## Goal
Print the listing below line for line, with no changes.

Records from a pointing dataset
>> Start

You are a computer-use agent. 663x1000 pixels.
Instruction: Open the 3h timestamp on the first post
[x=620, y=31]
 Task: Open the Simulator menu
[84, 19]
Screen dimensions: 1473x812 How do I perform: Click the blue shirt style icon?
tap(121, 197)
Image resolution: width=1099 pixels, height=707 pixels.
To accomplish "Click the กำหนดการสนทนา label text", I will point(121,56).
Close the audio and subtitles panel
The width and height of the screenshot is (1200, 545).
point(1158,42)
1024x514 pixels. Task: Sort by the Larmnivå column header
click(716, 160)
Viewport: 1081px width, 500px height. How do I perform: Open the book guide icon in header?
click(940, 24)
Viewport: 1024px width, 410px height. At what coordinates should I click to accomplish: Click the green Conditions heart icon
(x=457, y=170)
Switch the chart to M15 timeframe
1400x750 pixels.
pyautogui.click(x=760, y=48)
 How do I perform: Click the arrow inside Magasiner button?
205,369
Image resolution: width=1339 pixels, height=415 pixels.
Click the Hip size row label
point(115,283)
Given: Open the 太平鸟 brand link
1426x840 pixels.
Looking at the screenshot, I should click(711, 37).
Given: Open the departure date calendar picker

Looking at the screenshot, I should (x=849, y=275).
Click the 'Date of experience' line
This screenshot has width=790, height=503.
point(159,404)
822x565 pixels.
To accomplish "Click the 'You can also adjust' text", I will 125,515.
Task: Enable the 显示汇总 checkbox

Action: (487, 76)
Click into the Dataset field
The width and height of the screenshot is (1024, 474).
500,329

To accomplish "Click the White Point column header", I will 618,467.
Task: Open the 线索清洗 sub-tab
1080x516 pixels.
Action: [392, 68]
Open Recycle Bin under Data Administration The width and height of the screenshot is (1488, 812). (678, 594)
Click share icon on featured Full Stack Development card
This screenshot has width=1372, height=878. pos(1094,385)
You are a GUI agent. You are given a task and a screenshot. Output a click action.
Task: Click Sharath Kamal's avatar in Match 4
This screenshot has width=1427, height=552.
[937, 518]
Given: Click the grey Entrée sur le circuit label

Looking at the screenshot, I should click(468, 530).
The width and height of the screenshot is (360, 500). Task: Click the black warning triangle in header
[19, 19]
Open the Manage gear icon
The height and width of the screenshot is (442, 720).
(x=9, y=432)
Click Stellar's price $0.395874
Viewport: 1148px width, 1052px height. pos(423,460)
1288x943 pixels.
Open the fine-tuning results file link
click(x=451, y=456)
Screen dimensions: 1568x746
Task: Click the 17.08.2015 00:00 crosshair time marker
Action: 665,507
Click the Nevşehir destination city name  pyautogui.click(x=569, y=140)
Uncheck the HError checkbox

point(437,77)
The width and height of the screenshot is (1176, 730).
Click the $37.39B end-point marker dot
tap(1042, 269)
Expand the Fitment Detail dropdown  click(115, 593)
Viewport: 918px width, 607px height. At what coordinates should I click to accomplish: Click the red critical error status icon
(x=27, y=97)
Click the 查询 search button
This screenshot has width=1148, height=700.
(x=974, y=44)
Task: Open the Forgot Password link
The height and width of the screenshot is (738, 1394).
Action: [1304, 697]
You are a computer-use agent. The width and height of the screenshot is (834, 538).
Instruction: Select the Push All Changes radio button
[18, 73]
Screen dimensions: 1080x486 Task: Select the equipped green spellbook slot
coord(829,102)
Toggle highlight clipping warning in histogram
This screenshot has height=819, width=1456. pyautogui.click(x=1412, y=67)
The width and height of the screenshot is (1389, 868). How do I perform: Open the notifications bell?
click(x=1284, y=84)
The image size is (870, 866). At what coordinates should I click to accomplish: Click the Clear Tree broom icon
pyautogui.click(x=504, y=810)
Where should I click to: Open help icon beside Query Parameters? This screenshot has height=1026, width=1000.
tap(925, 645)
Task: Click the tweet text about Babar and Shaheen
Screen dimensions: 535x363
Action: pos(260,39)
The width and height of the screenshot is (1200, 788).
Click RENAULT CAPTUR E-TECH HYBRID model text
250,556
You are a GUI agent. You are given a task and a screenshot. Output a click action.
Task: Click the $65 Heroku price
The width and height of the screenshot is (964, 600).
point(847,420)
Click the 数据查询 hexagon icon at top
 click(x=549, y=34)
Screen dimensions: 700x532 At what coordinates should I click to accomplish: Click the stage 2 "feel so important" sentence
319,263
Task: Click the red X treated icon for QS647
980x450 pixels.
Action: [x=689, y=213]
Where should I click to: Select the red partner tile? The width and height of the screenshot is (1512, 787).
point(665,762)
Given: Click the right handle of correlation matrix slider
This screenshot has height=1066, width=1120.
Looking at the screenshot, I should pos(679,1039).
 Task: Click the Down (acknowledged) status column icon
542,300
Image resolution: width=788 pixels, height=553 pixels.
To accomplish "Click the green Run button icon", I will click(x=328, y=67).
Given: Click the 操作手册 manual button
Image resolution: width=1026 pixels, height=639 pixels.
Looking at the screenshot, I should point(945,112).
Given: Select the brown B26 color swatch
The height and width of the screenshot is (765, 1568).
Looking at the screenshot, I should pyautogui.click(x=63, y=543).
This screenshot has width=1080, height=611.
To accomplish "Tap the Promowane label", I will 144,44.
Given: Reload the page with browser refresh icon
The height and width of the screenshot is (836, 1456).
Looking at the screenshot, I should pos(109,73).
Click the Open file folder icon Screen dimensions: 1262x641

>> End

## In response
You are a computer-use agent. 663x1000 pixels.
Instruction: Open the 3h timestamp on the first post
[x=620, y=31]
 Task: Open the Simulator menu
[84, 19]
Screen dimensions: 1473x812 How do I perform: Click the blue shirt style icon?
tap(121, 197)
Image resolution: width=1099 pixels, height=707 pixels.
To accomplish "Click the กำหนดการสนทนา label text", I will point(121,56).
Close the audio and subtitles panel
The width and height of the screenshot is (1200, 545).
point(1158,42)
1024x514 pixels. Task: Sort by the Larmnivå column header
click(716, 160)
Viewport: 1081px width, 500px height. How do I perform: Open the book guide icon in header?
click(940, 24)
Viewport: 1024px width, 410px height. At what coordinates should I click to accomplish: Click the green Conditions heart icon
(x=457, y=170)
Switch the chart to M15 timeframe
1400x750 pixels.
pyautogui.click(x=760, y=48)
 How do I perform: Click the arrow inside Magasiner button?
205,369
Image resolution: width=1339 pixels, height=415 pixels.
Click the Hip size row label
point(115,283)
Given: Open the 太平鸟 brand link
1426x840 pixels.
Looking at the screenshot, I should click(711, 37).
Given: Open the departure date calendar picker

Looking at the screenshot, I should (x=849, y=275).
Click the 'Date of experience' line
This screenshot has width=790, height=503.
point(159,404)
822x565 pixels.
To accomplish "Click the 'You can also adjust' text", I will 125,515.
Task: Enable the 显示汇总 checkbox

Action: (487, 76)
Click into the Dataset field
The width and height of the screenshot is (1024, 474).
500,329

To accomplish "Click the White Point column header", I will 618,467.
Task: Open the 线索清洗 sub-tab
1080x516 pixels.
Action: [392, 68]
Open Recycle Bin under Data Administration The width and height of the screenshot is (1488, 812). (678, 594)
Click share icon on featured Full Stack Development card
This screenshot has width=1372, height=878. pos(1094,385)
You are a GUI agent. You are given a task and a screenshot. Output a click action.
Task: Click Sharath Kamal's avatar in Match 4
This screenshot has width=1427, height=552.
[937, 518]
Given: Click the grey Entrée sur le circuit label

Looking at the screenshot, I should click(468, 530).
The width and height of the screenshot is (360, 500). Task: Click the black warning triangle in header
[19, 19]
Open the Manage gear icon
The height and width of the screenshot is (442, 720).
(x=9, y=432)
Click Stellar's price $0.395874
Viewport: 1148px width, 1052px height. pos(423,460)
1288x943 pixels.
Open the fine-tuning results file link
click(x=451, y=456)
Screen dimensions: 1568x746
Task: Click the 17.08.2015 00:00 crosshair time marker
Action: 665,507
Click the Nevşehir destination city name  pyautogui.click(x=569, y=140)
Uncheck the HError checkbox

point(437,77)
The width and height of the screenshot is (1176, 730).
Click the $37.39B end-point marker dot
tap(1042, 269)
Expand the Fitment Detail dropdown  click(115, 593)
Viewport: 918px width, 607px height. At what coordinates should I click to accomplish: Click the red critical error status icon
(x=27, y=97)
Click the 查询 search button
This screenshot has width=1148, height=700.
(x=974, y=44)
Task: Open the Forgot Password link
The height and width of the screenshot is (738, 1394).
Action: [1304, 697]
You are a computer-use agent. The width and height of the screenshot is (834, 538).
Instruction: Select the Push All Changes radio button
[18, 73]
Screen dimensions: 1080x486 Task: Select the equipped green spellbook slot
coord(829,102)
Toggle highlight clipping warning in histogram
This screenshot has height=819, width=1456. pyautogui.click(x=1412, y=67)
The width and height of the screenshot is (1389, 868). How do I perform: Open the notifications bell?
click(x=1284, y=84)
The image size is (870, 866). At what coordinates should I click to accomplish: Click the Clear Tree broom icon
pyautogui.click(x=504, y=810)
Where should I click to: Open help icon beside Query Parameters? This screenshot has height=1026, width=1000.
tap(925, 645)
Task: Click the tweet text about Babar and Shaheen
Screen dimensions: 535x363
Action: pos(260,39)
The width and height of the screenshot is (1200, 788).
Click RENAULT CAPTUR E-TECH HYBRID model text
250,556
You are a GUI agent. You are given a task and a screenshot. Output a click action.
Task: Click the $65 Heroku price
The width and height of the screenshot is (964, 600).
point(847,420)
Click the 数据查询 hexagon icon at top
 click(x=549, y=34)
Screen dimensions: 700x532 At what coordinates should I click to accomplish: Click the stage 2 "feel so important" sentence
319,263
Task: Click the red X treated icon for QS647
980x450 pixels.
Action: [x=689, y=213]
Where should I click to: Select the red partner tile? The width and height of the screenshot is (1512, 787).
point(665,762)
Given: Click the right handle of correlation matrix slider
This screenshot has height=1066, width=1120.
Looking at the screenshot, I should pos(679,1039).
 Task: Click the Down (acknowledged) status column icon
542,300
Image resolution: width=788 pixels, height=553 pixels.
To accomplish "Click the green Run button icon", I will click(x=328, y=67).
Given: Click the 操作手册 manual button
Image resolution: width=1026 pixels, height=639 pixels.
Looking at the screenshot, I should point(945,112).
Given: Select the brown B26 color swatch
The height and width of the screenshot is (765, 1568).
Looking at the screenshot, I should pyautogui.click(x=63, y=543).
This screenshot has width=1080, height=611.
To accomplish "Tap the Promowane label", I will 144,44.
Given: Reload the page with browser refresh icon
The height and width of the screenshot is (836, 1456).
Looking at the screenshot, I should pos(109,73).
Click the Open file folder icon Screen dimensions: 1262x641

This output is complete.